→ **Requirement**:
Copy exactly the stretch of data below from the line with "Addons & Licenses submenu" through the line with "Task: Click the Total column header", including both of those lines.

→ **Data shown**:
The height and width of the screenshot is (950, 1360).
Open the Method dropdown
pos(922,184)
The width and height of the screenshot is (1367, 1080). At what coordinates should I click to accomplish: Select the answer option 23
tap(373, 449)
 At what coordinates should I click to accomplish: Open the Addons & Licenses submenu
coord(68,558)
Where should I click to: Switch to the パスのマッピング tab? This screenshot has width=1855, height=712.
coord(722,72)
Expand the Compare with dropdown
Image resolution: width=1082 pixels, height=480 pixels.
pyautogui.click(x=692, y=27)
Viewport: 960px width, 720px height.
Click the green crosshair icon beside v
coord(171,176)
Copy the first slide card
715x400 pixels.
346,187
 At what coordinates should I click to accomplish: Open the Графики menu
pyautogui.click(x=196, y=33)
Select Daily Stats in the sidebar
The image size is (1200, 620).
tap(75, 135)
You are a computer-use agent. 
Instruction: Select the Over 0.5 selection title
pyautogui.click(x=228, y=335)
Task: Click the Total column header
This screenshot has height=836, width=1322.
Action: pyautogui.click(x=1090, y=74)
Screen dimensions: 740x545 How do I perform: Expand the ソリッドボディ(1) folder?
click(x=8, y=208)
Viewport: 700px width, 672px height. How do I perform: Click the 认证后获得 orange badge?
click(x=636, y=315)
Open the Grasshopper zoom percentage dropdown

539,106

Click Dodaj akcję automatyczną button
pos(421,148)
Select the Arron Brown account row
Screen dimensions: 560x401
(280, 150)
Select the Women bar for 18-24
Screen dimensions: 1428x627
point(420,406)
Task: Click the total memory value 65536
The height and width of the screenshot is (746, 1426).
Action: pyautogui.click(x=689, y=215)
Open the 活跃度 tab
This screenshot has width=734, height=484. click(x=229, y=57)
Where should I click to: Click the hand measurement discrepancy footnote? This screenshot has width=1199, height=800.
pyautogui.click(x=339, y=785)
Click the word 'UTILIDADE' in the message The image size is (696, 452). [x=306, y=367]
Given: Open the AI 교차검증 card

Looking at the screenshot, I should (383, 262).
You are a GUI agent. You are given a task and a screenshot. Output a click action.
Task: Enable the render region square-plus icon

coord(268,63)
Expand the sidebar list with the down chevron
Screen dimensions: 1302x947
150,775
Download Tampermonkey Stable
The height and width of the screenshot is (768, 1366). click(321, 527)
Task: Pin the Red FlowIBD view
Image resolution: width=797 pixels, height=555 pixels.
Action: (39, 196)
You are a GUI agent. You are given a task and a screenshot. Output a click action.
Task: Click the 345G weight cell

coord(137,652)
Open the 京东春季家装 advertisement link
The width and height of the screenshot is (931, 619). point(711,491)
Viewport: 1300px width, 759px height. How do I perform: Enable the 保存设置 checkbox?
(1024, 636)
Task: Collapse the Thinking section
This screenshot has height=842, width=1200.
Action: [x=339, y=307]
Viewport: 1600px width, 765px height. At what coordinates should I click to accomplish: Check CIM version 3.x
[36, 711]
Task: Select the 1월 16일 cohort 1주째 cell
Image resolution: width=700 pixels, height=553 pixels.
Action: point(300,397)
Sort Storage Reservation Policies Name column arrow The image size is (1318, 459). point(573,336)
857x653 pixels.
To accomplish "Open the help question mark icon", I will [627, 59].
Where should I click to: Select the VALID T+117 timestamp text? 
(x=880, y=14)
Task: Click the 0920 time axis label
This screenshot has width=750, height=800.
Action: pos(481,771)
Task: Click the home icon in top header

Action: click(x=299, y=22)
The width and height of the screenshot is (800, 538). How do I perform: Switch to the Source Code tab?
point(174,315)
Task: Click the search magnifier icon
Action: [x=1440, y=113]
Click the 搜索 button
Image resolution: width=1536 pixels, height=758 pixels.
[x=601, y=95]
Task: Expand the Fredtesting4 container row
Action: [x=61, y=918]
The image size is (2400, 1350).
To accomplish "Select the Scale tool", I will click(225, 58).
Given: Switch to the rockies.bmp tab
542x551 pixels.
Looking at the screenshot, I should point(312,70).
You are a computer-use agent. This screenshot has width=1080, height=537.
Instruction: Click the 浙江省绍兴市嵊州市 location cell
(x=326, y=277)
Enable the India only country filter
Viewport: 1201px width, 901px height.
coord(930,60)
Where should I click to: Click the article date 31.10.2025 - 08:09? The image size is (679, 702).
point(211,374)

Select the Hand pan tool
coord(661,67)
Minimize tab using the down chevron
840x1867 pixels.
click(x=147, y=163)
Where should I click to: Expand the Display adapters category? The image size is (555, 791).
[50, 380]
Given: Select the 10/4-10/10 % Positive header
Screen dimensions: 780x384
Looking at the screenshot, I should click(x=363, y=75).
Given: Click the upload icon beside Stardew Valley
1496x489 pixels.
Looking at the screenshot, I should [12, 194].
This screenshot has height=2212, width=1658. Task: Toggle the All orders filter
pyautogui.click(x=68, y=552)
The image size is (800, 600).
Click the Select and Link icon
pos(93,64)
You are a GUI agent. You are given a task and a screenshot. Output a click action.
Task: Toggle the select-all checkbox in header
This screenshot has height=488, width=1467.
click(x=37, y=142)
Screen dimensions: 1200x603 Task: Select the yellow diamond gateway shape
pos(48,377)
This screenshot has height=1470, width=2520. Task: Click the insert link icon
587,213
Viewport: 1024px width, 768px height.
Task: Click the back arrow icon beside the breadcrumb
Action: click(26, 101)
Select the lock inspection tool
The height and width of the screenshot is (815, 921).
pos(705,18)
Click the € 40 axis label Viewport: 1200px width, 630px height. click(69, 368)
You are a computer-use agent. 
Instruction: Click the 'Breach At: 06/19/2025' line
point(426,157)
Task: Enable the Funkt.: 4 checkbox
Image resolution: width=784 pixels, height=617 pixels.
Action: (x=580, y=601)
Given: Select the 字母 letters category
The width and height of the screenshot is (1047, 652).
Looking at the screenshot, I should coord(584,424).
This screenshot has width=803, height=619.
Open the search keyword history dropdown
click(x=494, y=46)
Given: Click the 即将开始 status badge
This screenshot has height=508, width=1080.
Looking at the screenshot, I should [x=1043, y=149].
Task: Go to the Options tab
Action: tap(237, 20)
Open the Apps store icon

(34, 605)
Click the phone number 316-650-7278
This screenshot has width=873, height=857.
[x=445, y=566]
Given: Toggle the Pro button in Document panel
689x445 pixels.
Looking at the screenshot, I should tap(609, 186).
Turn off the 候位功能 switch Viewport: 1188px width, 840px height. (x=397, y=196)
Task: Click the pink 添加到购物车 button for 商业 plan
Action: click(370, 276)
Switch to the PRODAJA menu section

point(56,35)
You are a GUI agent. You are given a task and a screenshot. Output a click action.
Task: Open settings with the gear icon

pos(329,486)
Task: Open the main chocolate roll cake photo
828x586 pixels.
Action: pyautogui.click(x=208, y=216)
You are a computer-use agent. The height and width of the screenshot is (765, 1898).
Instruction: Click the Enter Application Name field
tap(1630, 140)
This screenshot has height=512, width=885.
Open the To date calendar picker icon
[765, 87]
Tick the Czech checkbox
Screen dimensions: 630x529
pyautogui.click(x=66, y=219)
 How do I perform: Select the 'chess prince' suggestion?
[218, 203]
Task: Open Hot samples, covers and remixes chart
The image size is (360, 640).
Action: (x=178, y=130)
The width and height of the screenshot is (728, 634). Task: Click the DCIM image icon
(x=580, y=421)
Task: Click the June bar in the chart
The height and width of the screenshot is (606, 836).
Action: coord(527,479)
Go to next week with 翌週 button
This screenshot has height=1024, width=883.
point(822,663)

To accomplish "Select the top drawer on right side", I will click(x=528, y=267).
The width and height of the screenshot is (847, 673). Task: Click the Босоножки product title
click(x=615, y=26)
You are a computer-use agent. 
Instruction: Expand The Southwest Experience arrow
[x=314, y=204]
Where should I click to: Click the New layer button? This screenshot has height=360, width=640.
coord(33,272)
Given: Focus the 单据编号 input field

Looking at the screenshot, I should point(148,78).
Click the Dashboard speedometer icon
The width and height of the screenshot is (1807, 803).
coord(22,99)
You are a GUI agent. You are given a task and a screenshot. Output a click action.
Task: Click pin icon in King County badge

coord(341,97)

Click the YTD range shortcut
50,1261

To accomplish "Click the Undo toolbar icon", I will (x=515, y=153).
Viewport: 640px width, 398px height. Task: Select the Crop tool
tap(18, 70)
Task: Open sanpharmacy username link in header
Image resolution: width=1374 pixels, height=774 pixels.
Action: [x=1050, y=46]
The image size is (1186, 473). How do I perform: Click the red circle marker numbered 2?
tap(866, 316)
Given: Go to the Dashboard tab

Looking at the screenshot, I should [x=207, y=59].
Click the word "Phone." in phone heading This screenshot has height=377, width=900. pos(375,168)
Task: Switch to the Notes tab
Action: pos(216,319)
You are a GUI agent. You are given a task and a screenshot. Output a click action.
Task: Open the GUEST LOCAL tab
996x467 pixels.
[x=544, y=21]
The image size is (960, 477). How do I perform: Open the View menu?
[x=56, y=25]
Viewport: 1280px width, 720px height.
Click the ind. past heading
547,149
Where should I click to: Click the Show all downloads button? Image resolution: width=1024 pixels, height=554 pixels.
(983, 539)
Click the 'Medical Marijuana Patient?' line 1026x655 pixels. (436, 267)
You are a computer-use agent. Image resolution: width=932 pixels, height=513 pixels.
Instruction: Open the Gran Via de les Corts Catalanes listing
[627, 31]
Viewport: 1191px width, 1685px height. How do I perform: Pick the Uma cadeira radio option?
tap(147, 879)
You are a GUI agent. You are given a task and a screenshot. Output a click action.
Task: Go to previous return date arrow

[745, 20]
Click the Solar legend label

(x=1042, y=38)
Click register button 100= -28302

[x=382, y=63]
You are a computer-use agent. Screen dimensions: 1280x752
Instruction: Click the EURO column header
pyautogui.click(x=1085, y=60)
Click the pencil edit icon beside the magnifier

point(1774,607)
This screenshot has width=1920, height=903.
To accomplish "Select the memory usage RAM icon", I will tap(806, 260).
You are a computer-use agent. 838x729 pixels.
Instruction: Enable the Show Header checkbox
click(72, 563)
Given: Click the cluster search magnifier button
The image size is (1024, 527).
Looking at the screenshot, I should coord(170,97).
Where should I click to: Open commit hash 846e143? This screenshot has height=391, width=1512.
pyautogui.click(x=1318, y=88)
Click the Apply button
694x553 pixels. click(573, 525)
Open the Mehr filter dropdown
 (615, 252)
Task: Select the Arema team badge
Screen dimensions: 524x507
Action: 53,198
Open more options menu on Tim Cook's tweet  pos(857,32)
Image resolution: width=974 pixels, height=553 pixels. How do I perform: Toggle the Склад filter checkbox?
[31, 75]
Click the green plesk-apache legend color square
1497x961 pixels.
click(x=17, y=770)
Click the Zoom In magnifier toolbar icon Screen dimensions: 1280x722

→ **Answer**:
 At what coordinates should I click to accomplish: Open the Addons & Licenses submenu
coord(68,558)
Where should I click to: Switch to the パスのマッピング tab? This screenshot has width=1855, height=712.
coord(722,72)
Expand the Compare with dropdown
Image resolution: width=1082 pixels, height=480 pixels.
pyautogui.click(x=692, y=27)
Viewport: 960px width, 720px height.
Click the green crosshair icon beside v
coord(171,176)
Copy the first slide card
715x400 pixels.
346,187
 At what coordinates should I click to accomplish: Open the Графики menu
pyautogui.click(x=196, y=33)
Select Daily Stats in the sidebar
The image size is (1200, 620).
tap(75, 135)
You are a computer-use agent. 
Instruction: Select the Over 0.5 selection title
pyautogui.click(x=228, y=335)
Task: Click the Total column header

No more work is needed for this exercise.